**Data for the task:**
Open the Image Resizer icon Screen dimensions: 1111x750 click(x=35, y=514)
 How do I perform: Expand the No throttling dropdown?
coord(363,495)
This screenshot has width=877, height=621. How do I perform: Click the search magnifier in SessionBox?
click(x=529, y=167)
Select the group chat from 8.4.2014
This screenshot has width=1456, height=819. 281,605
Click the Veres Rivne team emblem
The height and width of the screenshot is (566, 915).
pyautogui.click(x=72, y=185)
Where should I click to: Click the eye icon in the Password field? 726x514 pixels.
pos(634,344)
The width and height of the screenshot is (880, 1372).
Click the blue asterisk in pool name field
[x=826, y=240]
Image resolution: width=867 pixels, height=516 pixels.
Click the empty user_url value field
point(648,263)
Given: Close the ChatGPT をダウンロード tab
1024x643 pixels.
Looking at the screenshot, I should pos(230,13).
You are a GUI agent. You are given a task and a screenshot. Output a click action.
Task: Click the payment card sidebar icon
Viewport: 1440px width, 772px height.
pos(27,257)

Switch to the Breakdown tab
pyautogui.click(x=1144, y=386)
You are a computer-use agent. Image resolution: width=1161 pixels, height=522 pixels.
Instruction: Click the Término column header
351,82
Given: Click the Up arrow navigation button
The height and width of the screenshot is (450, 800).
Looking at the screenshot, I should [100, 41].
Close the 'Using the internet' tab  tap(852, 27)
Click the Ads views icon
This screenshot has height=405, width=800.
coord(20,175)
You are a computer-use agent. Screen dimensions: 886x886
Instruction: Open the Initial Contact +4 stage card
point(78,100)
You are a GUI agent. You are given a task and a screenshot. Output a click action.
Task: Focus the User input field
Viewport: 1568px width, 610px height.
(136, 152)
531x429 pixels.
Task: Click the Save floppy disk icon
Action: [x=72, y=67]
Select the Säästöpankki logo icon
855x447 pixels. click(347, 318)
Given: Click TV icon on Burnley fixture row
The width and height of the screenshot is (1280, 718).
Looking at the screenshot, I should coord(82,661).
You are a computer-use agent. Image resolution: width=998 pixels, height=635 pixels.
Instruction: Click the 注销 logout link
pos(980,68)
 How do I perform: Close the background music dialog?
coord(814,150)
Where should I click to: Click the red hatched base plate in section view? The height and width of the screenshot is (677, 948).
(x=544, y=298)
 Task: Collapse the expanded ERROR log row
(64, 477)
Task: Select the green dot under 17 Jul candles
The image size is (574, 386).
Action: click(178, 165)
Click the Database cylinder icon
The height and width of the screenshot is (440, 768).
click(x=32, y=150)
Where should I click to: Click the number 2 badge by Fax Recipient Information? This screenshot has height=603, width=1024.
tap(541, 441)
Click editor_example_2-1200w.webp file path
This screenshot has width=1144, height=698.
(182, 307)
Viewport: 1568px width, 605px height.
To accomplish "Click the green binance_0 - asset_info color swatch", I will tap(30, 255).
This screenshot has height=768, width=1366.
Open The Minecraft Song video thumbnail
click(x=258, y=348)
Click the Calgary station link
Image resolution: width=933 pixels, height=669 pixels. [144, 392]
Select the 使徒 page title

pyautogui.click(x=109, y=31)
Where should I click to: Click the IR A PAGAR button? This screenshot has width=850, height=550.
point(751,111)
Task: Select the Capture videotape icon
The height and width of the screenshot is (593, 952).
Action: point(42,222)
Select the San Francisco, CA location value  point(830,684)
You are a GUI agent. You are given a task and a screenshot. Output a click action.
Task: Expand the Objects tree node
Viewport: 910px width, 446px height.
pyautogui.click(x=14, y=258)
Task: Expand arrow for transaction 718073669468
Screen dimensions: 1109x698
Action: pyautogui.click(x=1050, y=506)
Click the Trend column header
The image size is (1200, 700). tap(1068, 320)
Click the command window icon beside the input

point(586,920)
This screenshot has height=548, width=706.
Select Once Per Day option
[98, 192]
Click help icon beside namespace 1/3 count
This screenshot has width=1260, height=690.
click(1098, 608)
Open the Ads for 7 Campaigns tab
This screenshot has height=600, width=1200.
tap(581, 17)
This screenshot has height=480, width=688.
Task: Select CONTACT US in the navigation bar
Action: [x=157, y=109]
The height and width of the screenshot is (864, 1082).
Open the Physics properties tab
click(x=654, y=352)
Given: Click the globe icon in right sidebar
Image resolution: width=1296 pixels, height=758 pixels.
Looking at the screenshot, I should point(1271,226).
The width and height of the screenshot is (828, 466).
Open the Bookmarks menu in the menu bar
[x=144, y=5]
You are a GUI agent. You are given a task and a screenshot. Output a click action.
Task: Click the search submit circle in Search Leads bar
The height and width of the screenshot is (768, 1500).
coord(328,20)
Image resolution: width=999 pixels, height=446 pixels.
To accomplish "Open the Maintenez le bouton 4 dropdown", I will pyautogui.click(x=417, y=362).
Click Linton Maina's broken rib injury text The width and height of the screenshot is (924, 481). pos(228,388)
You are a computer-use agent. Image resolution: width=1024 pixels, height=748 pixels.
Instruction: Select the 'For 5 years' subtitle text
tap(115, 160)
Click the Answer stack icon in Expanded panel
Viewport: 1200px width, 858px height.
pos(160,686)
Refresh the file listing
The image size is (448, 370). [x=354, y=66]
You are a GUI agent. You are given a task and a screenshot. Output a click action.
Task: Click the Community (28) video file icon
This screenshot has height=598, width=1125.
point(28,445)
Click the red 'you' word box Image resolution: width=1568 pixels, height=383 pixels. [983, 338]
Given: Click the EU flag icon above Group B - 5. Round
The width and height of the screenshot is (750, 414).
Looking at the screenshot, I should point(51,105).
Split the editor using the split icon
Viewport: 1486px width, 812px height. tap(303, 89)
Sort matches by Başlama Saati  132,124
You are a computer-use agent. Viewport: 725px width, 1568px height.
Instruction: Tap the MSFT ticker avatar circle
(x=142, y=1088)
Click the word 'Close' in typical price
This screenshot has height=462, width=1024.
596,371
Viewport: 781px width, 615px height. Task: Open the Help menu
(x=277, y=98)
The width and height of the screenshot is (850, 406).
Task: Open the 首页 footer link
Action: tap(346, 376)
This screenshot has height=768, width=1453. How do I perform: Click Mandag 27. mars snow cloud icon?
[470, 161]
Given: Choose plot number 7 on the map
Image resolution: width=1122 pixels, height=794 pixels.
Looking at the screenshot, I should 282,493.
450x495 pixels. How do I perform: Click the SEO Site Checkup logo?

**Exercise instructions:** The answer should reproduce all of the data without any alteration.

**Result for this task:**
Open the Image Resizer icon Screen dimensions: 1111x750 click(x=35, y=514)
 How do I perform: Expand the No throttling dropdown?
coord(363,495)
This screenshot has width=877, height=621. How do I perform: Click the search magnifier in SessionBox?
click(x=529, y=167)
Select the group chat from 8.4.2014
This screenshot has width=1456, height=819. 281,605
Click the Veres Rivne team emblem
The height and width of the screenshot is (566, 915).
pyautogui.click(x=72, y=185)
Where should I click to: Click the eye icon in the Password field? 726x514 pixels.
pos(634,344)
The width and height of the screenshot is (880, 1372).
Click the blue asterisk in pool name field
[x=826, y=240]
Image resolution: width=867 pixels, height=516 pixels.
Click the empty user_url value field
point(648,263)
Given: Close the ChatGPT をダウンロード tab
1024x643 pixels.
Looking at the screenshot, I should pos(230,13).
You are a GUI agent. You are given a task and a screenshot. Output a click action.
Task: Click the payment card sidebar icon
Viewport: 1440px width, 772px height.
pos(27,257)

Switch to the Breakdown tab
pyautogui.click(x=1144, y=386)
You are a computer-use agent. Image resolution: width=1161 pixels, height=522 pixels.
Instruction: Click the Término column header
351,82
Given: Click the Up arrow navigation button
The height and width of the screenshot is (450, 800).
Looking at the screenshot, I should [100, 41].
Close the 'Using the internet' tab  tap(852, 27)
Click the Ads views icon
This screenshot has height=405, width=800.
coord(20,175)
You are a computer-use agent. Screen dimensions: 886x886
Instruction: Open the Initial Contact +4 stage card
point(78,100)
You are a GUI agent. You are given a task and a screenshot. Output a click action.
Task: Focus the User input field
Viewport: 1568px width, 610px height.
(136, 152)
531x429 pixels.
Task: Click the Save floppy disk icon
Action: [x=72, y=67]
Select the Säästöpankki logo icon
855x447 pixels. click(347, 318)
Given: Click TV icon on Burnley fixture row
The width and height of the screenshot is (1280, 718).
Looking at the screenshot, I should coord(82,661).
You are a computer-use agent. Image resolution: width=998 pixels, height=635 pixels.
Instruction: Click the 注销 logout link
pos(980,68)
 How do I perform: Close the background music dialog?
coord(814,150)
Where should I click to: Click the red hatched base plate in section view? The height and width of the screenshot is (677, 948).
(x=544, y=298)
 Task: Collapse the expanded ERROR log row
(64, 477)
Task: Select the green dot under 17 Jul candles
The image size is (574, 386).
Action: click(178, 165)
Click the Database cylinder icon
The height and width of the screenshot is (440, 768).
click(x=32, y=150)
Where should I click to: Click the number 2 badge by Fax Recipient Information? This screenshot has height=603, width=1024.
tap(541, 441)
Click editor_example_2-1200w.webp file path
This screenshot has width=1144, height=698.
(182, 307)
Viewport: 1568px width, 605px height.
To accomplish "Click the green binance_0 - asset_info color swatch", I will tap(30, 255).
This screenshot has height=768, width=1366.
Open The Minecraft Song video thumbnail
click(x=258, y=348)
Click the Calgary station link
Image resolution: width=933 pixels, height=669 pixels. [144, 392]
Select the 使徒 page title

pyautogui.click(x=109, y=31)
Where should I click to: Click the IR A PAGAR button? This screenshot has width=850, height=550.
point(751,111)
Task: Select the Capture videotape icon
The height and width of the screenshot is (593, 952).
Action: point(42,222)
Select the San Francisco, CA location value  point(830,684)
You are a GUI agent. You are given a task and a screenshot. Output a click action.
Task: Expand the Objects tree node
Viewport: 910px width, 446px height.
pyautogui.click(x=14, y=258)
Task: Expand arrow for transaction 718073669468
Screen dimensions: 1109x698
Action: pyautogui.click(x=1050, y=506)
Click the Trend column header
The image size is (1200, 700). tap(1068, 320)
Click the command window icon beside the input

point(586,920)
This screenshot has height=548, width=706.
Select Once Per Day option
[98, 192]
Click help icon beside namespace 1/3 count
This screenshot has width=1260, height=690.
click(1098, 608)
Open the Ads for 7 Campaigns tab
This screenshot has height=600, width=1200.
tap(581, 17)
This screenshot has height=480, width=688.
Task: Select CONTACT US in the navigation bar
Action: [x=157, y=109]
The height and width of the screenshot is (864, 1082).
Open the Physics properties tab
click(x=654, y=352)
Given: Click the globe icon in right sidebar
Image resolution: width=1296 pixels, height=758 pixels.
Looking at the screenshot, I should point(1271,226).
The width and height of the screenshot is (828, 466).
Open the Bookmarks menu in the menu bar
[x=144, y=5]
You are a GUI agent. You are given a task and a screenshot. Output a click action.
Task: Click the search submit circle in Search Leads bar
The height and width of the screenshot is (768, 1500).
coord(328,20)
Image resolution: width=999 pixels, height=446 pixels.
To accomplish "Open the Maintenez le bouton 4 dropdown", I will pyautogui.click(x=417, y=362).
Click Linton Maina's broken rib injury text The width and height of the screenshot is (924, 481). pos(228,388)
You are a computer-use agent. Image resolution: width=1024 pixels, height=748 pixels.
Instruction: Select the 'For 5 years' subtitle text
tap(115, 160)
Click the Answer stack icon in Expanded panel
Viewport: 1200px width, 858px height.
pos(160,686)
Refresh the file listing
The image size is (448, 370). [x=354, y=66]
You are a GUI agent. You are given a task and a screenshot. Output a click action.
Task: Click the Community (28) video file icon
This screenshot has height=598, width=1125.
point(28,445)
Click the red 'you' word box Image resolution: width=1568 pixels, height=383 pixels. [983, 338]
Given: Click the EU flag icon above Group B - 5. Round
The width and height of the screenshot is (750, 414).
Looking at the screenshot, I should point(51,105).
Split the editor using the split icon
Viewport: 1486px width, 812px height. tap(303, 89)
Sort matches by Başlama Saati  132,124
You are a computer-use agent. Viewport: 725px width, 1568px height.
Instruction: Tap the MSFT ticker avatar circle
(x=142, y=1088)
Click the word 'Close' in typical price
This screenshot has height=462, width=1024.
596,371
Viewport: 781px width, 615px height. Task: Open the Help menu
(x=277, y=98)
The width and height of the screenshot is (850, 406).
Task: Open the 首页 footer link
Action: tap(346, 376)
This screenshot has height=768, width=1453. How do I perform: Click Mandag 27. mars snow cloud icon?
[470, 161]
Given: Choose plot number 7 on the map
Image resolution: width=1122 pixels, height=794 pixels.
Looking at the screenshot, I should 282,493.
450x495 pixels. How do I perform: Click the SEO Site Checkup logo?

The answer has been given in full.